**PROBLEM DETAILS**
Reproduce verbatim the passage of the article on the 1921 Southwestern Louisiana Bulldogs football team that opens with the words "- Head coach: T." and closes with "a 9–2 record.".

- Conference: Louisiana Intercollegiate Athletic Association
- Record: 8–2 ( LIAA)
- Head coach: T. R. Mobley (3rd season);
- Home stadium: Girard Field

= 1921 Southwestern Louisiana Bulldogs football team =

American college football season

The 1921 Southwestern Louisiana Bulldogs football team was an American football team that represented the Southwestern Louisiana Institute of Liberal and Technical Learning (now known as the University of Louisiana at Lafayette) in the Louisiana Intercollegiate Athletic Association during the 1921 college football season. In their fourth year under head coach T. R. Mobley, the team compiled a 9–2 record.

**PROVIDED RECORDS**
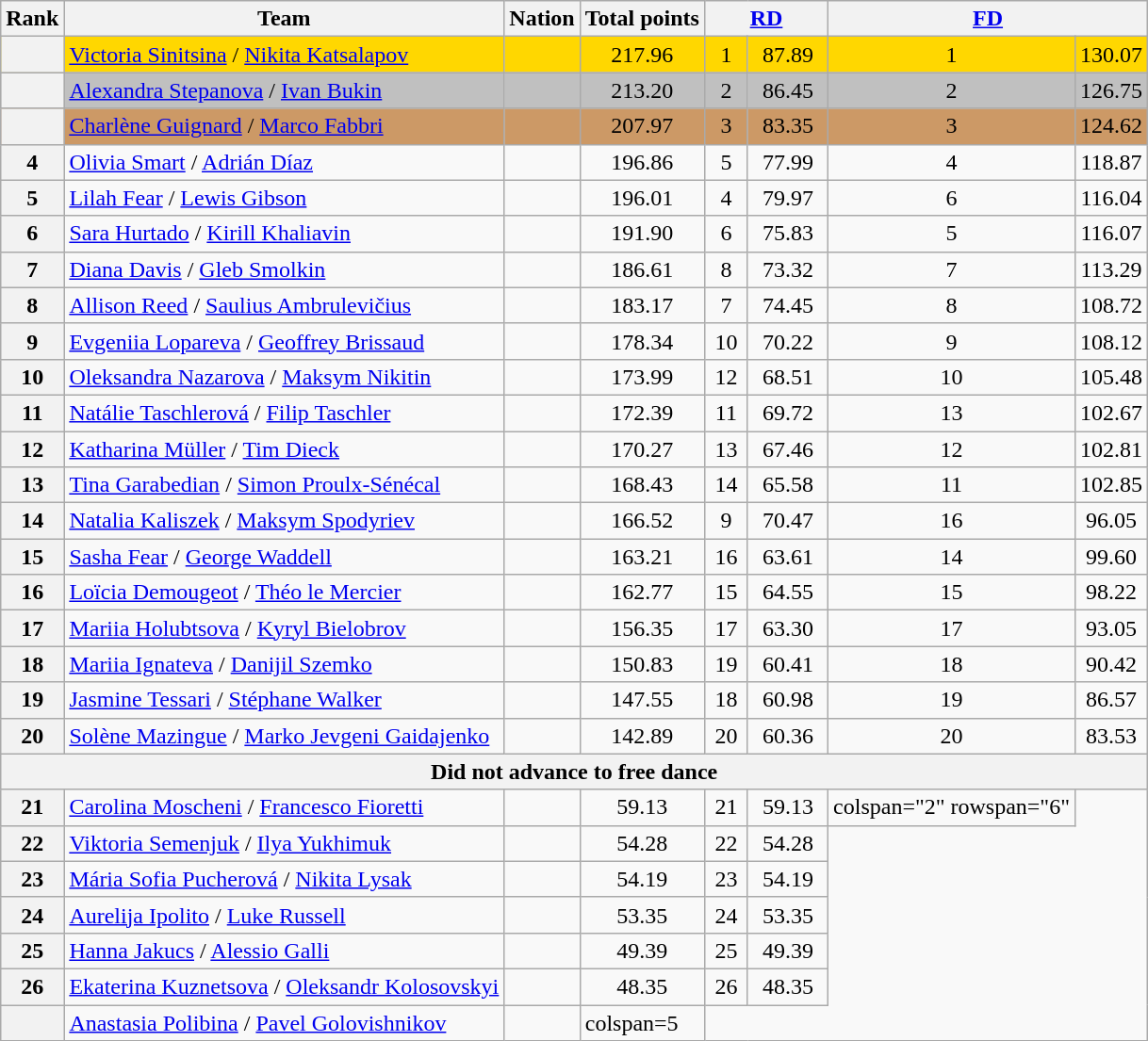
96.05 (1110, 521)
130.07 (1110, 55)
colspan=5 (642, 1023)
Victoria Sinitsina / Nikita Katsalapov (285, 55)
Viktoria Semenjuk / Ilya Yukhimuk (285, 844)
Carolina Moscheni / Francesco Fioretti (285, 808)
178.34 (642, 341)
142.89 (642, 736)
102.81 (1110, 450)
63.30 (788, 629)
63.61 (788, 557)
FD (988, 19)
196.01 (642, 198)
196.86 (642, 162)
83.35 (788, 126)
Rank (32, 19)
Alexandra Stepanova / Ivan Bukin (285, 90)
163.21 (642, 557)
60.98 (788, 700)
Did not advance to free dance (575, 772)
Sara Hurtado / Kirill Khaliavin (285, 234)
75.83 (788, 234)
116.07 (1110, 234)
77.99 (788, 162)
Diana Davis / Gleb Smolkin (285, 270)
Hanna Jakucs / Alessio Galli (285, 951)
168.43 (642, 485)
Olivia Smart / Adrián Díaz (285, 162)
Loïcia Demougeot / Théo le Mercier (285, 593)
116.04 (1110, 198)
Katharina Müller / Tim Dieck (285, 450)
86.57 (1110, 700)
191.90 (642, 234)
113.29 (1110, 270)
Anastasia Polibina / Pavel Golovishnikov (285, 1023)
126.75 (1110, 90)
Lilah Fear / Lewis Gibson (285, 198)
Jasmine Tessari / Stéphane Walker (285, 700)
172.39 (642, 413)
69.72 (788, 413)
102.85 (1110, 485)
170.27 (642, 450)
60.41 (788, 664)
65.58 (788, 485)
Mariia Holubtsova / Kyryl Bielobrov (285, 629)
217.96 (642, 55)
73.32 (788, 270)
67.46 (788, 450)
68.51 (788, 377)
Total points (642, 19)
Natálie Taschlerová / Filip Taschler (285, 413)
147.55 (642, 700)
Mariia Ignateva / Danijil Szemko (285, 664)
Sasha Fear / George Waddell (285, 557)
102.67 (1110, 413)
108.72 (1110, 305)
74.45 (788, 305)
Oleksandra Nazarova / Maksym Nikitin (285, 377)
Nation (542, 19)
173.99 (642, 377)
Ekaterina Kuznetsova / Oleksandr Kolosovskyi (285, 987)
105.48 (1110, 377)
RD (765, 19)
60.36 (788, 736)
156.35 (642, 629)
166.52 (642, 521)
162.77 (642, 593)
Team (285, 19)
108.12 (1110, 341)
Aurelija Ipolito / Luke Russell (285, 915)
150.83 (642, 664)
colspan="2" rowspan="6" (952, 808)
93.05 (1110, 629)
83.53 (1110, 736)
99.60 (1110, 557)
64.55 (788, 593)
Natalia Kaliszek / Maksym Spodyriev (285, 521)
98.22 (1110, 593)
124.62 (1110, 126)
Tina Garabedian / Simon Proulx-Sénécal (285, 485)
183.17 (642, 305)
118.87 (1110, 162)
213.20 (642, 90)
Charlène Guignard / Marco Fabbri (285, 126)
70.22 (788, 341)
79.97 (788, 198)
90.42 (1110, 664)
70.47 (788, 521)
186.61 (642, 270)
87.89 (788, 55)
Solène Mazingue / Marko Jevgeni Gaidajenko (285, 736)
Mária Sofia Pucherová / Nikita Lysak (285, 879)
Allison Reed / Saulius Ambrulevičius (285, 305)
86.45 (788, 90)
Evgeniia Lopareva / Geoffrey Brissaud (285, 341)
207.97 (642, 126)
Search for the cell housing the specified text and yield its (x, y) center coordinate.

**EXERCISE RESULT**
- Head coach: T. R. Mobley (3rd season);
- Home stadium: Girard Field

= 1921 Southwestern Louisiana Bulldogs football team =

American college football season

The 1921 Southwestern Louisiana Bulldogs football team was an American football team that represented the Southwestern Louisiana Institute of Liberal and Technical Learning (now known as the University of Louisiana at Lafayette) in the Louisiana Intercollegiate Athletic Association during the 1921 college football season. In their fourth year under head coach T. R. Mobley, the team compiled a 9–2 record.